§ **Material for this task**
========================================

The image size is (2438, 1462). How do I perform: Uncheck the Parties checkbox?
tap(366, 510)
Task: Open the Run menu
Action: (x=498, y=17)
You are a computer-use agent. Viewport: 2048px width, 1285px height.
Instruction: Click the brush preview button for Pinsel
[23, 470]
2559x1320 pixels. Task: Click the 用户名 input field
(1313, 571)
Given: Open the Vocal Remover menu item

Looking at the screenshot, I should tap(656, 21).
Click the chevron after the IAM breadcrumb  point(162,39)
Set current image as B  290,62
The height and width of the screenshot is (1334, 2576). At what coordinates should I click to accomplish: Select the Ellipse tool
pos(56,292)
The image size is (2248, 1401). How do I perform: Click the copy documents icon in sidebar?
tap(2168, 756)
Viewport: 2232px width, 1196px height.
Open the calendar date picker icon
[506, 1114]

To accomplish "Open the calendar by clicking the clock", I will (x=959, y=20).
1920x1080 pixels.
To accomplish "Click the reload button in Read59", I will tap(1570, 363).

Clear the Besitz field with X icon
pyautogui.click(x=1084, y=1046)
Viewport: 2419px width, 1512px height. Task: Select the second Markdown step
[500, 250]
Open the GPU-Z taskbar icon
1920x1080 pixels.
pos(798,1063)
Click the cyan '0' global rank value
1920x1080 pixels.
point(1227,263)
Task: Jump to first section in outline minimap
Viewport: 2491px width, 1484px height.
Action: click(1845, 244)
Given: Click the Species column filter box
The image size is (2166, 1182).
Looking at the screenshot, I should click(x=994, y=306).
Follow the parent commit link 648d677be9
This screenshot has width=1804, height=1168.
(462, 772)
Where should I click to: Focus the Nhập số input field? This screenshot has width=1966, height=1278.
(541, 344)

========================================

Reproduce, with both ends included, the lines from the one holding "Clear the Besitz field with X icon" to the end of the records above.

§ **Reply**
Clear the Besitz field with X icon
pyautogui.click(x=1084, y=1046)
Viewport: 2419px width, 1512px height. Task: Select the second Markdown step
[500, 250]
Open the GPU-Z taskbar icon
1920x1080 pixels.
pos(798,1063)
Click the cyan '0' global rank value
1920x1080 pixels.
point(1227,263)
Task: Jump to first section in outline minimap
Viewport: 2491px width, 1484px height.
Action: click(1845, 244)
Given: Click the Species column filter box
The image size is (2166, 1182).
Looking at the screenshot, I should click(x=994, y=306).
Follow the parent commit link 648d677be9
This screenshot has width=1804, height=1168.
(462, 772)
Where should I click to: Focus the Nhập số input field? This screenshot has width=1966, height=1278.
(541, 344)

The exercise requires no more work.